Would you set down the whole listing again exactly as it appears?

**Material supplied**
____________________

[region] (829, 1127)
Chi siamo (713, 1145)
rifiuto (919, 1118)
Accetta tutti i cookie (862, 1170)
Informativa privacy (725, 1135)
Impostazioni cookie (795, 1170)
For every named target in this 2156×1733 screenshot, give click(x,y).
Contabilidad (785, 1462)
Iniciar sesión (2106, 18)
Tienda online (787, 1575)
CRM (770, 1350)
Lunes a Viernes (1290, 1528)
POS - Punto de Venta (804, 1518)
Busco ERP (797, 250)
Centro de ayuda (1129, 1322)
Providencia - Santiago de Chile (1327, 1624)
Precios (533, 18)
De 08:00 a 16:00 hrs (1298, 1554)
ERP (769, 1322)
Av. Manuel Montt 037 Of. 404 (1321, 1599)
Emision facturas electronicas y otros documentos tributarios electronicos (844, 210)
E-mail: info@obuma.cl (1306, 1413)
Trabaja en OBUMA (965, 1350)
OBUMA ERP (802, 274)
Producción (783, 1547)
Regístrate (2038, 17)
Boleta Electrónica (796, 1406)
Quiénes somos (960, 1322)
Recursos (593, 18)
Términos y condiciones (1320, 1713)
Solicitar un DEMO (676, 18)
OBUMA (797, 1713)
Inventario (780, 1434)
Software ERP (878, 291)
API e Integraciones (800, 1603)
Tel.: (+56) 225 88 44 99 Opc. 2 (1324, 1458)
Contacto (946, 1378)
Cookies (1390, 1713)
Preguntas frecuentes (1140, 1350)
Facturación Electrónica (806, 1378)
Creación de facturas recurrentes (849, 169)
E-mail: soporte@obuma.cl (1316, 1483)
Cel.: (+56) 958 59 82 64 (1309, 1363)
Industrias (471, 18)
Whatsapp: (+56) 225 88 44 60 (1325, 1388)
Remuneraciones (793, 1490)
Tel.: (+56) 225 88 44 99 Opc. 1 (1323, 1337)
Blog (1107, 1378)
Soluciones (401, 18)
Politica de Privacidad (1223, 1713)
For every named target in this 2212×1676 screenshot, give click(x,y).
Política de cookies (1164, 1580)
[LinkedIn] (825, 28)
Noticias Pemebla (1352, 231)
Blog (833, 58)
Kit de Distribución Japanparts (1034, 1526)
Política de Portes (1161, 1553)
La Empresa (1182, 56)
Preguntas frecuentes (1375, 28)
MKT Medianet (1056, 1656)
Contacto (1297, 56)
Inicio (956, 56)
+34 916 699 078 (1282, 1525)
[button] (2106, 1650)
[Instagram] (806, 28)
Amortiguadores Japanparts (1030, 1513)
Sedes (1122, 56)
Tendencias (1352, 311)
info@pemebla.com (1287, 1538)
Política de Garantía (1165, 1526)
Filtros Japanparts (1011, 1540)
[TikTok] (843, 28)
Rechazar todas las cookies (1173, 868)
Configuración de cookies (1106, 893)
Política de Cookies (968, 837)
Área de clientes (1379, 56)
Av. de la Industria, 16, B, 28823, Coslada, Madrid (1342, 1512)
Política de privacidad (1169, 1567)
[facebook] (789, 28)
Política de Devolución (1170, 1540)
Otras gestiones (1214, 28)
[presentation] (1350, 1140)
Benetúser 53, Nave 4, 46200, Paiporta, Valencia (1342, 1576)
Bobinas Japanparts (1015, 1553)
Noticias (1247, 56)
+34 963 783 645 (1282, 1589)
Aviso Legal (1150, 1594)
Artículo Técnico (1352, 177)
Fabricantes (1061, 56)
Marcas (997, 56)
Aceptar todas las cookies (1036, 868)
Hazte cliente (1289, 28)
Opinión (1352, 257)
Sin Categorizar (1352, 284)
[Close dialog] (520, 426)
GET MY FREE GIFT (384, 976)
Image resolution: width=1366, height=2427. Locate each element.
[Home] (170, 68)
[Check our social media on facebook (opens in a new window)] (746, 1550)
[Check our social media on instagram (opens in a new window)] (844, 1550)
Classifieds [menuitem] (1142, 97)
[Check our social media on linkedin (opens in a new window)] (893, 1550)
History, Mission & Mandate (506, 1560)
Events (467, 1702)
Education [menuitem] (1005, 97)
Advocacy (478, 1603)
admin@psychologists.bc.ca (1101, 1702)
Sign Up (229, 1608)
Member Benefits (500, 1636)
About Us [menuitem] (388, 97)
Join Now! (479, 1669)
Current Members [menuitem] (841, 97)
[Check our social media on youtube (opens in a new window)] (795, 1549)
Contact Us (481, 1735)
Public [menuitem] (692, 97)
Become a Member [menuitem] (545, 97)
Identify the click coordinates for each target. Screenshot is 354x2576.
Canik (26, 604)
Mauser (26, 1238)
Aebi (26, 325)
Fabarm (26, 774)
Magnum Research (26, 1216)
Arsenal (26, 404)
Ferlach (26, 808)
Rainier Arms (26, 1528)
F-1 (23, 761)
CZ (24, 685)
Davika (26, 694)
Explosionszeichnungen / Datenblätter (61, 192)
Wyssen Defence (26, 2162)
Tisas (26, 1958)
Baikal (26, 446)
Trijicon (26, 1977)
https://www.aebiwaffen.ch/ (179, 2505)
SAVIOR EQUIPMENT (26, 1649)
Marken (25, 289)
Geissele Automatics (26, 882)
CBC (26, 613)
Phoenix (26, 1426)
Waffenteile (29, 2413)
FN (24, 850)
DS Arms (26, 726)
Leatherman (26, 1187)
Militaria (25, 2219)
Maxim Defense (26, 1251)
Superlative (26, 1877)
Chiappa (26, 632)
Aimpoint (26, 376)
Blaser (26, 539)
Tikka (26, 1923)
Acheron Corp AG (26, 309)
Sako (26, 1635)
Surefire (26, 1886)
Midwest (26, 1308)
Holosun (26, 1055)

____________________

**Result**
[region] (829, 1127)
Chi siamo (713, 1145)
rifiuto (919, 1118)
Accetta tutti i cookie (862, 1170)
Informativa privacy (725, 1135)
Impostazioni cookie (795, 1170)
For every named target in this 2156×1733 screenshot, give click(x,y).
Contabilidad (785, 1462)
Iniciar sesión (2106, 18)
Tienda online (787, 1575)
CRM (770, 1350)
Lunes a Viernes (1290, 1528)
POS - Punto de Venta (804, 1518)
Busco ERP (797, 250)
Centro de ayuda (1129, 1322)
Providencia - Santiago de Chile (1327, 1624)
Precios (533, 18)
De 08:00 a 16:00 hrs (1298, 1554)
ERP (769, 1322)
Av. Manuel Montt 037 Of. 404 (1321, 1599)
Emision facturas electronicas y otros documentos tributarios electronicos (844, 210)
E-mail: info@obuma.cl (1306, 1413)
Trabaja en OBUMA (965, 1350)
OBUMA ERP (802, 274)
Producción (783, 1547)
Regístrate (2038, 17)
Boleta Electrónica (796, 1406)
Quiénes somos (960, 1322)
Recursos (593, 18)
Términos y condiciones (1320, 1713)
Solicitar un DEMO (676, 18)
OBUMA (797, 1713)
Inventario (780, 1434)
Software ERP (878, 291)
API e Integraciones (800, 1603)
Tel.: (+56) 225 88 44 99 Opc. 2 (1324, 1458)
Contacto (946, 1378)
Cookies (1390, 1713)
Preguntas frecuentes (1140, 1350)
Facturación Electrónica (806, 1378)
Creación de facturas recurrentes (849, 169)
E-mail: soporte@obuma.cl (1316, 1483)
Cel.: (+56) 958 59 82 64 (1309, 1363)
Industrias (471, 18)
Whatsapp: (+56) 225 88 44 60 (1325, 1388)
Remuneraciones (793, 1490)
Tel.: (+56) 225 88 44 99 Opc. 1 (1323, 1337)
Blog (1107, 1378)
Soluciones (401, 18)
Politica de Privacidad (1223, 1713)
For every named target in this 2212×1676 screenshot, give click(x,y).
Política de cookies (1164, 1580)
[LinkedIn] (825, 28)
Noticias Pemebla (1352, 231)
Blog (833, 58)
Kit de Distribución Japanparts (1034, 1526)
Política de Portes (1161, 1553)
La Empresa (1182, 56)
Preguntas frecuentes (1375, 28)
MKT Medianet (1056, 1656)
Contacto (1297, 56)
Inicio (956, 56)
+34 916 699 078 (1282, 1525)
[button] (2106, 1650)
[Instagram] (806, 28)
Amortiguadores Japanparts (1030, 1513)
Sedes (1122, 56)
Tendencias (1352, 311)
info@pemebla.com (1287, 1538)
Política de Garantía (1165, 1526)
Filtros Japanparts (1011, 1540)
[TikTok] (843, 28)
Rechazar todas las cookies (1173, 868)
Configuración de cookies (1106, 893)
Política de Cookies (968, 837)
Área de clientes (1379, 56)
Av. de la Industria, 16, B, 28823, Coslada, Madrid (1342, 1512)
Política de privacidad (1169, 1567)
[facebook] (789, 28)
Política de Devolución (1170, 1540)
Otras gestiones (1214, 28)
[presentation] (1350, 1140)
Benetúser 53, Nave 4, 46200, Paiporta, Valencia (1342, 1576)
Bobinas Japanparts (1015, 1553)
Noticias (1247, 56)
+34 963 783 645 (1282, 1589)
Aviso Legal (1150, 1594)
Artículo Técnico (1352, 177)
Fabricantes (1061, 56)
Marcas (997, 56)
Aceptar todas las cookies (1036, 868)
Hazte cliente (1289, 28)
Opinión (1352, 257)
Sin Categorizar (1352, 284)
[Close dialog] (520, 426)
GET MY FREE GIFT (384, 976)
Image resolution: width=1366, height=2427. Locate each element.
[Home] (170, 68)
[Check our social media on facebook (opens in a new window)] (746, 1550)
[Check our social media on instagram (opens in a new window)] (844, 1550)
Classifieds [menuitem] (1142, 97)
[Check our social media on linkedin (opens in a new window)] (893, 1550)
History, Mission & Mandate (506, 1560)
Events (467, 1702)
Education [menuitem] (1005, 97)
Advocacy (478, 1603)
admin@psychologists.bc.ca (1101, 1702)
Sign Up (229, 1608)
Member Benefits (500, 1636)
About Us [menuitem] (388, 97)
Join Now! (479, 1669)
Current Members [menuitem] (841, 97)
[Check our social media on youtube (opens in a new window)] (795, 1549)
Contact Us (481, 1735)
Public [menuitem] (692, 97)
Become a Member [menuitem] (545, 97)
Identify the click coordinates for each target. Screenshot is 354x2576.
Canik (26, 604)
Mauser (26, 1238)
Aebi (26, 325)
Fabarm (26, 774)
Magnum Research (26, 1216)
Arsenal (26, 404)
Ferlach (26, 808)
Rainier Arms (26, 1528)
F-1 (23, 761)
CZ (24, 685)
Davika (26, 694)
Explosionszeichnungen / Datenblätter (61, 192)
Wyssen Defence (26, 2162)
Tisas (26, 1958)
Baikal (26, 446)
Trijicon (26, 1977)
https://www.aebiwaffen.ch/ (179, 2505)
SAVIOR EQUIPMENT (26, 1649)
Marken (25, 289)
Geissele Automatics (26, 882)
CBC (26, 613)
Phoenix (26, 1426)
Waffenteile (29, 2413)
FN (24, 850)
DS Arms (26, 726)
Leatherman (26, 1187)
Militaria (25, 2219)
Maxim Defense (26, 1251)
Superlative (26, 1877)
Chiappa (26, 632)
Aimpoint (26, 376)
Blaser (26, 539)
Tikka (26, 1923)
Acheron Corp AG (26, 309)
Sako (26, 1635)
Surefire (26, 1886)
Midwest (26, 1308)
Holosun (26, 1055)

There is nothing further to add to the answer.